Quienes insisten en petrificar el socialismo desde posiciones de poder, y lo convierten en camisa de fuerza que frena el desarrollo de las fuerzas productivas e impide adoptar medidas imprescindibles para sacar al país de la profunda y gravísima crisis en que está; en lo que sí parecen tener éxito es en que cada vez menos personas crean en las posibilidades de un sistema socialista —que tendría que ser radicalmente diferente al que se pretende aquí— como forma avanzada o incluso deseable de organización social.

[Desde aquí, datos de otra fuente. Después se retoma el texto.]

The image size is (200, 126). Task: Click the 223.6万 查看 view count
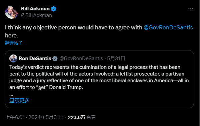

Esta cuestión, en apariencia teórica, contiene sin embargo un carácter en esencia práctico; porque si asumimos que el sistema que nos presentan como socialista no lo es, entonces resulta perfectamente posible y necesario —incluso dentro del ideal socialista— eliminar todas las características que hacen que dicho sistema sea aquí improductivo y empobrecedor en lo económico y retrógrado en lo político. Por tanto, es imprescindible abandonar las camisas de fuerza que hoy sujetan a Cuba en la más grave crisis de las últimas tres décadas y crear condiciones para que resurja como una sociedad democrática y libre.
Es importante comprender que las penalidades que sufre la sociedad cubana en su vida cotidiana, marcada —entre otras cosas— por la insatisfacción de sus necesidades básicas, el deterioro de su poder adquisitivo, la emigración creciente de jóvenes, profesionales y técnicos; la gravísima situación de la población adulta mayor, son manifestaciones de una crisis económica estructural, pero su solución es de naturaleza eminentemente política.
Desde hace varios años, diversos economistas hemos hecho propuestas de política económica, algunas sistémicas, otras puntuales; algunas con determinado enfoque teórico, otras con otro; sin embargo, casi todos hemos coincidido en que las medidas adoptadas han sido incorrectas, mal diseñadas, mal implementadas y con efectos contrarios al deseable impulso de la recuperación económica del país. A pesar de ello, la dirección del Partido y el gobierno rehúsa considerar las críticas, adopta posiciones justificativas y se abroquela detrás de las sanciones estadounidenses como causa de todos los males. Esto nos sitúa frente a la realidad de que la solución a la crisis económica y al empobrecimiento acelerado que nos afecta, es de naturaleza política y requiere de soluciones políticas.
La dirigencia cubana no solo ha actuado con torpeza en su política económica, también lo ha hecho así en el manejo de los conflictos sociales y políticos resultantes de la agudización de la crisis misma, y de los reclamos de una parte creciente de la sociedad respecto al ejercicio de las libertades consagradas en la constitución y de otras que son parte del acervo político de la «civilización occidental» a la cual pertenecemos. Esto ha contribuido a profundizar la fractura de la sociedad y de la confianza de muchos en que un futuro mejor es posible en Cuba.
En tales condiciones la caja no puede cuadrar. Para ello resultaría imprescindible un nuevo consenso social incluyente, que parta del reconocimiento de opciones y alternativas políticas diversas, y en el que la unidad se alcance desde la diversidad y no a costa de ella. Este debe ser un ejercicio profundamente democrático, del que emerja un sistema institucional y político que asegure las libertades sociales e individuales consagradas en la actual constitución, y otras que deberían ser consecuencia de un futuro proceso constituyente verdaderamente democrático y que, por cierto, es parte del ideario que inspiró en su momento la Revolución Cubana.